Hold up. Let me start again. I believe in karma. Yes, that’s a better beginning. I think that we do indeed reap what we sow, sometimes in more ways than one. And I think it goes both ways, positively and negatively. It’s like reinforcement. When we see a child yell at another child and we slap him on the hand for yelling, we shouldn’t be surprised when the child, in another conflict, slaps another child on the hand instead of yelling. We are just like children in that way because we do learn from others around us, and these interactions shape the way we see the world.
Karma: action, seen as bringing upon oneself inevitable results, good or bad, either in this life or in a reincarnation.
When I was twenty years old I stole money from my mother. It was a lot of money, but the amount doesn’t really matter. The action itself does. My mother had spent nearly her entire adult life providing for me and my sister, doing everything in her power to help us succeed in life, and my actions were a slap in the face. When she found out it was the disappointment in her eyes that hurt more than yelling or hitting me ever could have. I broke my mother’s heart, not just because I stole the money but I spent time and resources lying about it. That action created subsequent ripples that changed the entire course of my life. That’s karma.
And I have been sorry from the moment that happened. Things were strained between my mother and myself for years, but we’ve finally gotten to a place where the awkwardness if gone. That’s not to say I don’t still think of it from time to time, and that she doesn’t as well, but she’s forgiven me and we’ve forged a new relationship from the ashes of the old one. Yet there are still consequences, inevitable results of that transgression, the primary one being that it was the impetus that sent me to Tennessee, a horrendous place, but a place I needed to be in order to meet my future wife. Funny how that works, that both good and bad consequences came out of that poor decision.
“What you give is what you get returned.”
That quote still haunts me though, because it’s inherently untrue, and even though I believe in karma, I don’t think reciprocity is the only outcome, meaning irony can be a huge part of karma.
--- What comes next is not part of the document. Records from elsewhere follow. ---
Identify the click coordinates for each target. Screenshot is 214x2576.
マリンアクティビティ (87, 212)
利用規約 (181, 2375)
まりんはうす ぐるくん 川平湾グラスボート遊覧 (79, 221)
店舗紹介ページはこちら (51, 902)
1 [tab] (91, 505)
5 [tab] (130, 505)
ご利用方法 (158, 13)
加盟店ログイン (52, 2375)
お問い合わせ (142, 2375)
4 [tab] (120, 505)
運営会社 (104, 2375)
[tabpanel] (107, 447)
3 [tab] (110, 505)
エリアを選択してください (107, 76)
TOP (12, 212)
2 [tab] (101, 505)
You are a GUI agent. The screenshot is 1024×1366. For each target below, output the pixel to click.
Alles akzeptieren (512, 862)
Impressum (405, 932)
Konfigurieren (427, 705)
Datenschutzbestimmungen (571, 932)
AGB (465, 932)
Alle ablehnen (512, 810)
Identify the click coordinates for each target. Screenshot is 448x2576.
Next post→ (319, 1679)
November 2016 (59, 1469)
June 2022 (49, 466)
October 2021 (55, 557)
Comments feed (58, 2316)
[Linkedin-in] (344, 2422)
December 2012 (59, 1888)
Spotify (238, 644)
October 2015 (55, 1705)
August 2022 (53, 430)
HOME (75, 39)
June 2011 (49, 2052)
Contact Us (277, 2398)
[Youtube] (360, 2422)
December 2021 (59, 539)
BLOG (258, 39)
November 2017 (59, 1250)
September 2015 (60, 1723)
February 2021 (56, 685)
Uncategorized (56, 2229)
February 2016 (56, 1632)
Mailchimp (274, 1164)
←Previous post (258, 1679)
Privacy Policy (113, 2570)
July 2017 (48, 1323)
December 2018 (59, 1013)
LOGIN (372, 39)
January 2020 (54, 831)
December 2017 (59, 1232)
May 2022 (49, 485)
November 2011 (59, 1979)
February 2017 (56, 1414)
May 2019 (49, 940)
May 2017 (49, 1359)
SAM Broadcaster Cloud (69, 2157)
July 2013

If you give fake compliments and you make fun of someone behind their back, sometimes the best karma can be them treating you nicely, doing something special for you that makes you feel horrible that you were so cruel. And there are some people who are mean and prejudiced for whatever reason, so no matter how nice you are to them they won’t be nice to you in return. They will get theirs. Just wait and see. And even when you can’t see it, it still happens. Some karma is quieter than others.
What I love most about karma is that it follows science, that for every action there is an equal and opposite reaction, even if we don’t understand how it fits the “opposite” end of the spectrum sometimes. Is it some God who deals out the consequences or just the result of a universe so full of emotions and energy that it’s bursting at the seams and overflowing? I like to think it’s a little of both, that the scales balance even when we don’t see it, that this life is a complicated interweaving of actions and reactions, of reinforcements and consequences. But whatever it is, I know that it’s never a one-way interaction between us and this crazy universe of ours.
And that makes me proud just to be a part of it.